### DATA TO PROCESS

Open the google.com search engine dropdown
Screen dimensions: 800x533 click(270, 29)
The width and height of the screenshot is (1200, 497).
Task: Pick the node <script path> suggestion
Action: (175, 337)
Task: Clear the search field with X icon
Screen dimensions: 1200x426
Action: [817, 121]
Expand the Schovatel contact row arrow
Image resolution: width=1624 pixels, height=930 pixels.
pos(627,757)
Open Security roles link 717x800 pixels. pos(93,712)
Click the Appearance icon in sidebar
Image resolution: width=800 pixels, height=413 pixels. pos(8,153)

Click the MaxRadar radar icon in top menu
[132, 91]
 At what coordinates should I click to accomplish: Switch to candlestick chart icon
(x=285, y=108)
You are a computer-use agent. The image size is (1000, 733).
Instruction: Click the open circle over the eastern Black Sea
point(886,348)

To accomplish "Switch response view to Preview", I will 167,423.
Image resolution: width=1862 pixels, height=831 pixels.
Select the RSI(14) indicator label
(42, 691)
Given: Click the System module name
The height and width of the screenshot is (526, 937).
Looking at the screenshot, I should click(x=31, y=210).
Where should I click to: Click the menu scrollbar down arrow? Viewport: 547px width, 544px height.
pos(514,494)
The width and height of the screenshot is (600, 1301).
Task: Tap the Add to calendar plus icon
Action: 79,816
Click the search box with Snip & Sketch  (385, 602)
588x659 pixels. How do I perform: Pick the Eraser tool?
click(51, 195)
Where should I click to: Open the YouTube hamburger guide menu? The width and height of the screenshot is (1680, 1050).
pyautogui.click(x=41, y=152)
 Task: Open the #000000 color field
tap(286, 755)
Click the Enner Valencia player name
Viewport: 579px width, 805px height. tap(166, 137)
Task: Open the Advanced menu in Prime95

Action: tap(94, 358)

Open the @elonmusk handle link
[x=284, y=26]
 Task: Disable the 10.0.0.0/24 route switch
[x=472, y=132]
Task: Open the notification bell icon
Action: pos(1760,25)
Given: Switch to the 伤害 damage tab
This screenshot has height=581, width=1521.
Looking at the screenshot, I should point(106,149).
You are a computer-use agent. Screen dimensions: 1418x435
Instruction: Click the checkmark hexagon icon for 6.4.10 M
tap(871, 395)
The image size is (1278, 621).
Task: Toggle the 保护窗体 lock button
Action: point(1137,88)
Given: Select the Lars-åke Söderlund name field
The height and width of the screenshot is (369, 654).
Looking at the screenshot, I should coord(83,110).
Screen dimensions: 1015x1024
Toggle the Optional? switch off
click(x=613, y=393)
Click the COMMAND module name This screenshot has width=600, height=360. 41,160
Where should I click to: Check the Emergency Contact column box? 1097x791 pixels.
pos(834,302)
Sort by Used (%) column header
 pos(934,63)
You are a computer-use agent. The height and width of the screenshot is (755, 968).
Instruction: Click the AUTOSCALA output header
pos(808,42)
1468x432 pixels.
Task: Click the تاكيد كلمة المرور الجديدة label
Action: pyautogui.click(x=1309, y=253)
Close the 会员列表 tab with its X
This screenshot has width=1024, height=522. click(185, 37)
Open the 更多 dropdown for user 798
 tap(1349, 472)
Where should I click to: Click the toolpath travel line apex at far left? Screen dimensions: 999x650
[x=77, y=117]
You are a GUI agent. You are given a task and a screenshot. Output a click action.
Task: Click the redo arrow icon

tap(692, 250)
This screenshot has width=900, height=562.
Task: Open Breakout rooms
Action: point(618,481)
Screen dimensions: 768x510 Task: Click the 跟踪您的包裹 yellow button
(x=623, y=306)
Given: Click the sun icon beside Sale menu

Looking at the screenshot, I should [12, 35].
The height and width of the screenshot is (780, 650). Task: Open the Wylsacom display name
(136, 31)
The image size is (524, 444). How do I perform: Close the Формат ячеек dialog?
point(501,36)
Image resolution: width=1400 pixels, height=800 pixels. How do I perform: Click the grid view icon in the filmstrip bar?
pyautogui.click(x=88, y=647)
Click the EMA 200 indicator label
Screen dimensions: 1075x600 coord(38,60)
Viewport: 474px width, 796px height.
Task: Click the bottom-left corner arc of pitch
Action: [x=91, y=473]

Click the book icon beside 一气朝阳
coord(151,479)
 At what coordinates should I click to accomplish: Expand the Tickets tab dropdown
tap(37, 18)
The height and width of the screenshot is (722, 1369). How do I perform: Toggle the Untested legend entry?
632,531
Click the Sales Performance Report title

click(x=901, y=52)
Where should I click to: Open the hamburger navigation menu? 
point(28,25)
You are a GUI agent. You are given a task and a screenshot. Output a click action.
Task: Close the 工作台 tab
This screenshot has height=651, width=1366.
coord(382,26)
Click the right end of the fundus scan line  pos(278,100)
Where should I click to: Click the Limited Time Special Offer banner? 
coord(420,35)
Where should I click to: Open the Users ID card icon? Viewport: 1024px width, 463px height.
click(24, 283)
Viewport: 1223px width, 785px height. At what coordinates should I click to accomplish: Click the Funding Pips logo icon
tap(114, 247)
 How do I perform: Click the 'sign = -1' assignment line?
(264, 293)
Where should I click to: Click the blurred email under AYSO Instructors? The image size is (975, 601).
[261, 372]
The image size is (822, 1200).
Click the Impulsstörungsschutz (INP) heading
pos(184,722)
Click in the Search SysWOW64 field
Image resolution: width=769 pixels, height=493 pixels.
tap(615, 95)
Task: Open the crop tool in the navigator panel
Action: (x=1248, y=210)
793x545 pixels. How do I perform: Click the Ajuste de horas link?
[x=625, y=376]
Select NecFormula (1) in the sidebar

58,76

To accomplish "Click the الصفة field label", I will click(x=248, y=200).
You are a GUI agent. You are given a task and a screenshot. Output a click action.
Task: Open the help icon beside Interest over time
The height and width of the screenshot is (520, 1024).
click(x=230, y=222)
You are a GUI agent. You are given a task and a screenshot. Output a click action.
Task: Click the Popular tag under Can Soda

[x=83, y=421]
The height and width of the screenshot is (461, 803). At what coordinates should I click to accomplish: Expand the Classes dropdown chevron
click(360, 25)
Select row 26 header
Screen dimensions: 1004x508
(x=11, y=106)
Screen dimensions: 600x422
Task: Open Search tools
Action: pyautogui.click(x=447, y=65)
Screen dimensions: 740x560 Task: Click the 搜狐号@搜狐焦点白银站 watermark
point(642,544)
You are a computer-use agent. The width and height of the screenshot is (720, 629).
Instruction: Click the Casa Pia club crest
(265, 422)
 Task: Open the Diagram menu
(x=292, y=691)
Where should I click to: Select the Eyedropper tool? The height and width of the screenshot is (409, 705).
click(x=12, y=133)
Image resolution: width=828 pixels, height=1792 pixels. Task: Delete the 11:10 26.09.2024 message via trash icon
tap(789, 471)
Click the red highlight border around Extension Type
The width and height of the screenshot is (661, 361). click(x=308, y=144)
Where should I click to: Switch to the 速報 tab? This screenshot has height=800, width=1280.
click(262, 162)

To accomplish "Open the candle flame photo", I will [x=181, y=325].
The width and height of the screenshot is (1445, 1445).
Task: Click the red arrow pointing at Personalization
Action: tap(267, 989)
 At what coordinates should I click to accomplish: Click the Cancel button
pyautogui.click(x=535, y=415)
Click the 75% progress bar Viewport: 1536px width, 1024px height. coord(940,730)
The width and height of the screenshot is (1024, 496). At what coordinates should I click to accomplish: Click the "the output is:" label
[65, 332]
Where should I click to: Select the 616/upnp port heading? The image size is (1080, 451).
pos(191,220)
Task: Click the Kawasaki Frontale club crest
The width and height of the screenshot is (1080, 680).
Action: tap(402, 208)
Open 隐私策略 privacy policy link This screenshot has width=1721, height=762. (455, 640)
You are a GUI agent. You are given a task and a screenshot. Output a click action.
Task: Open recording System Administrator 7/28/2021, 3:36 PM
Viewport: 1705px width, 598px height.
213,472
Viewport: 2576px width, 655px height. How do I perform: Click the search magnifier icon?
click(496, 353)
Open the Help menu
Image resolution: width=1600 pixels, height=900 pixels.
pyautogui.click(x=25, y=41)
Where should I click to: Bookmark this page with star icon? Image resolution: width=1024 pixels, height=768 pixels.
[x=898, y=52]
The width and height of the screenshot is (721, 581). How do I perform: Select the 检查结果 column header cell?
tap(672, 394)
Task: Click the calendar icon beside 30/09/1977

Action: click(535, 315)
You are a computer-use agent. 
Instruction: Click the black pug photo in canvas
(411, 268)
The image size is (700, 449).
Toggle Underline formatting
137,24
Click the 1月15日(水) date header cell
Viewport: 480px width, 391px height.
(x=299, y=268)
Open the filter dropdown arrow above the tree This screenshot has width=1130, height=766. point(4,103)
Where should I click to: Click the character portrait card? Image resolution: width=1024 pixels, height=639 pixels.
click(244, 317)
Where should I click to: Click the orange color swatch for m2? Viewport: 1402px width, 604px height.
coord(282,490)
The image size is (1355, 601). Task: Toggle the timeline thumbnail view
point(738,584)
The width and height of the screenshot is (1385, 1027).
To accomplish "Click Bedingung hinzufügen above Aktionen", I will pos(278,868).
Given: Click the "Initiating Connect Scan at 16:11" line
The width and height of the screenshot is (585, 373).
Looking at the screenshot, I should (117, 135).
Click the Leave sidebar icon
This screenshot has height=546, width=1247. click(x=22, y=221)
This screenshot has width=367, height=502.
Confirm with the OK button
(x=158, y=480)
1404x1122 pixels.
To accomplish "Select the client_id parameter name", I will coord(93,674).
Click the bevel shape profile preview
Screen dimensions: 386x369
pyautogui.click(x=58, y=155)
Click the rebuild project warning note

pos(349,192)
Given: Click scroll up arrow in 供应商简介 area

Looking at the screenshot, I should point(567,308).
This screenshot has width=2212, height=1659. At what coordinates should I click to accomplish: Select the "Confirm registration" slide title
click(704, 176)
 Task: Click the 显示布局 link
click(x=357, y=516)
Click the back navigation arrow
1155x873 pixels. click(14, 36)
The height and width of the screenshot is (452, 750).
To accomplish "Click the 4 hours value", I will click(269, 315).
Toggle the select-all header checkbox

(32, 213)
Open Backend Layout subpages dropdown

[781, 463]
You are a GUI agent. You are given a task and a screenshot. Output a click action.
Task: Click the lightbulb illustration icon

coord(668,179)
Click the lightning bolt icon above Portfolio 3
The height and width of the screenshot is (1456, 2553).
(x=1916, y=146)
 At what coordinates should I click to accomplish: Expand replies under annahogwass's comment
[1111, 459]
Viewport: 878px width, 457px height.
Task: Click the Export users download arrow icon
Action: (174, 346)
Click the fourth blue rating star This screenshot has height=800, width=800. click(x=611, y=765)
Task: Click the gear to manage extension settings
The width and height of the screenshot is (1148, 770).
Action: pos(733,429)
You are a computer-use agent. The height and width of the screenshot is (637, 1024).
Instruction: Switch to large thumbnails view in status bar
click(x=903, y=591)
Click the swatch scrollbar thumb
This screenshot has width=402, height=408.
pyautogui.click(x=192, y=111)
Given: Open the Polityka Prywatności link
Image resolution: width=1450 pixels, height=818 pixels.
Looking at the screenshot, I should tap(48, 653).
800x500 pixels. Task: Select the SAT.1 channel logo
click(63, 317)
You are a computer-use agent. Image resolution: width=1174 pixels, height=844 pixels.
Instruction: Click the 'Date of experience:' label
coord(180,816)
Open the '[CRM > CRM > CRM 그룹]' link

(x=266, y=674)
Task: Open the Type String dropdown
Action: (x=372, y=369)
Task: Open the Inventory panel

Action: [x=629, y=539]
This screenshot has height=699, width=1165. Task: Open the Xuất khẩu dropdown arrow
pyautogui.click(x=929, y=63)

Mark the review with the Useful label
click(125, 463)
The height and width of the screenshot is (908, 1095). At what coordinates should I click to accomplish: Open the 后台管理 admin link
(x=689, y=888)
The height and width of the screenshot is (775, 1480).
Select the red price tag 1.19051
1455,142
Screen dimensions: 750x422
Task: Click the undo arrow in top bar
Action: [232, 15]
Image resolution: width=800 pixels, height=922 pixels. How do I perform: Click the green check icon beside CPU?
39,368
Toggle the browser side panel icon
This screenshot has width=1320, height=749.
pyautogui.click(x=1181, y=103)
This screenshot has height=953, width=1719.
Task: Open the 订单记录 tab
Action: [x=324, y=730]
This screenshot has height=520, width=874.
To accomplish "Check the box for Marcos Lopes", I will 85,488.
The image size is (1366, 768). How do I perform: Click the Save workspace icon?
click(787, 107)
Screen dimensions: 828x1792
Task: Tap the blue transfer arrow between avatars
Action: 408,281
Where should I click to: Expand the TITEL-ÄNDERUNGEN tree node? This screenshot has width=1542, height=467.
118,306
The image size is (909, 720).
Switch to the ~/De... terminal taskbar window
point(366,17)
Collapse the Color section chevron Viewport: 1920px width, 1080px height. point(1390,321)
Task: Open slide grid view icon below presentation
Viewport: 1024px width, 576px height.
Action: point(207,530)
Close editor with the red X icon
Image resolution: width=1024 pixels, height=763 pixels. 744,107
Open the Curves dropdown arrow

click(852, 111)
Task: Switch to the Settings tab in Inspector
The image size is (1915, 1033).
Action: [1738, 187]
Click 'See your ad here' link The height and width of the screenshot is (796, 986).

######

## WHAT NEEDS TO BE DONE
Take the stretch of lines above from the one containing "At what coordinates should I click to accomplish: Switch" through the one containing "Given: Click the System module name" and repeat it exactly, adding no other line.

## FINISHED TASK
 At what coordinates should I click to accomplish: Switch to candlestick chart icon
(x=285, y=108)
You are a computer-use agent. The image size is (1000, 733).
Instruction: Click the open circle over the eastern Black Sea
point(886,348)

To accomplish "Switch response view to Preview", I will 167,423.
Image resolution: width=1862 pixels, height=831 pixels.
Select the RSI(14) indicator label
(42, 691)
Given: Click the System module name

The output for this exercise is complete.